After months of negotiations with the French government, the US engineering giant GE has managed to secure its biggest acquisition ever, which will see 65,000 Alstom’s workers, out of 96,000 globally, as well as the company's assets, being transferred to GE.
The deal is expected to be finalised by the first half of 2015. Apart from a complete takeover of Alstom’s global gas turbine business, GE will enter into multiple joint ventures with Alstom in other areas.
During the trip to Belfort, GE’s head Jeff Immelt and Alstom’s CEO Patrick Kron spoke to local workers, reassuring them that the acquisition will secure their jobs in the long term.
"I think it's a three-fold win," Kron told reporters during the visit.
"It provides a future for the activities and employees of Alstom, it has an industrial logic that GE and ourselves called for, and it addresses the government's concerns regarding (France's) energy transition and nuclear sovereignty."
Power turbine production in the Belfort centre has a 15 year long tradition. The factories have been building power turbines for about 30 per cent of the world's nuclear plants, including those sold by French utility EDF.

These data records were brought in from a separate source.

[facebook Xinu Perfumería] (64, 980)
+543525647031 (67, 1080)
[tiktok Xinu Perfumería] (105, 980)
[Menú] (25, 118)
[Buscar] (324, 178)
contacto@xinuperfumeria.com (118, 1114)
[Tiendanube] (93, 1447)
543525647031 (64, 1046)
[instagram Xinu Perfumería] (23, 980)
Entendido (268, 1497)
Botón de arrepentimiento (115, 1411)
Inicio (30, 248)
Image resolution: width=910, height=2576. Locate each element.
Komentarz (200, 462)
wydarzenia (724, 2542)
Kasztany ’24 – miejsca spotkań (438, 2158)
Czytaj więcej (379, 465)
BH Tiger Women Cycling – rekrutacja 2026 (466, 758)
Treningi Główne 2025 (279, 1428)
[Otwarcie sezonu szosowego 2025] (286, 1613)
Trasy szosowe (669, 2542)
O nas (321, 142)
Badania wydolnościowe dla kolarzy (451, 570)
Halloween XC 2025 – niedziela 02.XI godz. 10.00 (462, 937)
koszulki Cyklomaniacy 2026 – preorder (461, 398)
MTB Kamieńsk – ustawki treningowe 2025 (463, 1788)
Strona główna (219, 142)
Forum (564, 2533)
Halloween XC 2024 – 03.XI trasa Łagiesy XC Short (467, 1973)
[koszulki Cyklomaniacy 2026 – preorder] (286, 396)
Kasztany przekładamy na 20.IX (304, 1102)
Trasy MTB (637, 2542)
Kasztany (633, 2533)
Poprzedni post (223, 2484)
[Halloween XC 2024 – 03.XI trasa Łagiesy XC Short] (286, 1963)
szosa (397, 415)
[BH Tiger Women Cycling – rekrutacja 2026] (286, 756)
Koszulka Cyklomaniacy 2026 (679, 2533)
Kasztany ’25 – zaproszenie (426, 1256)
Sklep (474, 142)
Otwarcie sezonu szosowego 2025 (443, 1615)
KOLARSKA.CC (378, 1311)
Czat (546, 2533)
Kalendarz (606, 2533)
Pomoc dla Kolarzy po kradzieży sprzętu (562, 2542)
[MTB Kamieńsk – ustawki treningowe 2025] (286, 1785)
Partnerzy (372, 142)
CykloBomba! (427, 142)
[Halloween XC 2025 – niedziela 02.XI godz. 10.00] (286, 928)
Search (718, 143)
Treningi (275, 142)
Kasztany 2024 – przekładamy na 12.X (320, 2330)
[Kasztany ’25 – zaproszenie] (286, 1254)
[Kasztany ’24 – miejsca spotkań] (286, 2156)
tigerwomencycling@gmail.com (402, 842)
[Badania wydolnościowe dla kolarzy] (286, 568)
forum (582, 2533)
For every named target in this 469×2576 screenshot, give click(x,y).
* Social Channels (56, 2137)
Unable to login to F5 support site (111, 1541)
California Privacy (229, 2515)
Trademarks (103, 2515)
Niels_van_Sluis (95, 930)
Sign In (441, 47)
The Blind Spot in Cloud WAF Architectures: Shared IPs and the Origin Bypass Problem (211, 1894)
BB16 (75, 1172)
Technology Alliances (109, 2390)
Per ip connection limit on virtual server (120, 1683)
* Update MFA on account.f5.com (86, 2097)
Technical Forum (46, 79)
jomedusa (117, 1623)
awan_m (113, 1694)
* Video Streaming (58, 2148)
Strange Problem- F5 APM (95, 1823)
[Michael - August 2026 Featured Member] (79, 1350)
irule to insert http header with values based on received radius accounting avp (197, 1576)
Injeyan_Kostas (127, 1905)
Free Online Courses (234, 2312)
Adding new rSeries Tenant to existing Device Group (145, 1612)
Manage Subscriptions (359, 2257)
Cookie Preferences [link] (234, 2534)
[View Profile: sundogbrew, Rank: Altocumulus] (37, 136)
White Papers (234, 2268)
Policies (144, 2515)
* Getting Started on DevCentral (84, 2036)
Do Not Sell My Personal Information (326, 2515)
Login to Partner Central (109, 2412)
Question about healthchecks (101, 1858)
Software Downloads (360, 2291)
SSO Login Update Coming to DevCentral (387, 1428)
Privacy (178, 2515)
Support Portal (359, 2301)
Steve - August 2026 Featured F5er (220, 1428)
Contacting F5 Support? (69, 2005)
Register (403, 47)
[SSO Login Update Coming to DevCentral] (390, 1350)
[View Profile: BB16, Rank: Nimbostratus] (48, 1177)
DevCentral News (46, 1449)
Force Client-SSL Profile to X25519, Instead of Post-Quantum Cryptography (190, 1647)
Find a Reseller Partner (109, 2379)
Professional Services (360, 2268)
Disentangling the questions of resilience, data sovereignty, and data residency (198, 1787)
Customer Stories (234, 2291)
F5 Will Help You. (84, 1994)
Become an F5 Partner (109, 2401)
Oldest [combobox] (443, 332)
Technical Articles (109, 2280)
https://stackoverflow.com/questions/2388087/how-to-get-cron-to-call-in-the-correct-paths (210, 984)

From the start of the negotiations, French government was concerned about the business falling into foreign hands and blocked the first GE offer to buy outright all of Alstom's power business.
After weeks of negotiations, an agreement was reached on Sunday, guaranteeing the French government an option to buy 20 per cent of Alstom from its current top shareholder Bouygues.
Yesterday it was revealed the government has agreed to sell a 3.1 percent stake in gas utility GDF Suez in order to secure finances to buy its stake of Alstom.
The sale will leave the French state - lead shareholder in GDF Suez with 36.71 per cent stake - with a residual stake of around 33.6 per cent according to a source close to the deal. By law, The French State cannot reduce its stake below 33.3 per cent. Publicly owned bank CDC owns another 1.9 per cent.
Economy Minister Arnaud Montebourg said earlier on Tuesday the state had enough cash available from previous share sales to fund the purchase of the Alstom stake.
Montebourg said that following the sale of shares in Airbus, Safran and Aeroports de Paris, the state now has over €2bn (£1.6bn) that will be used to buy the Alstom stake.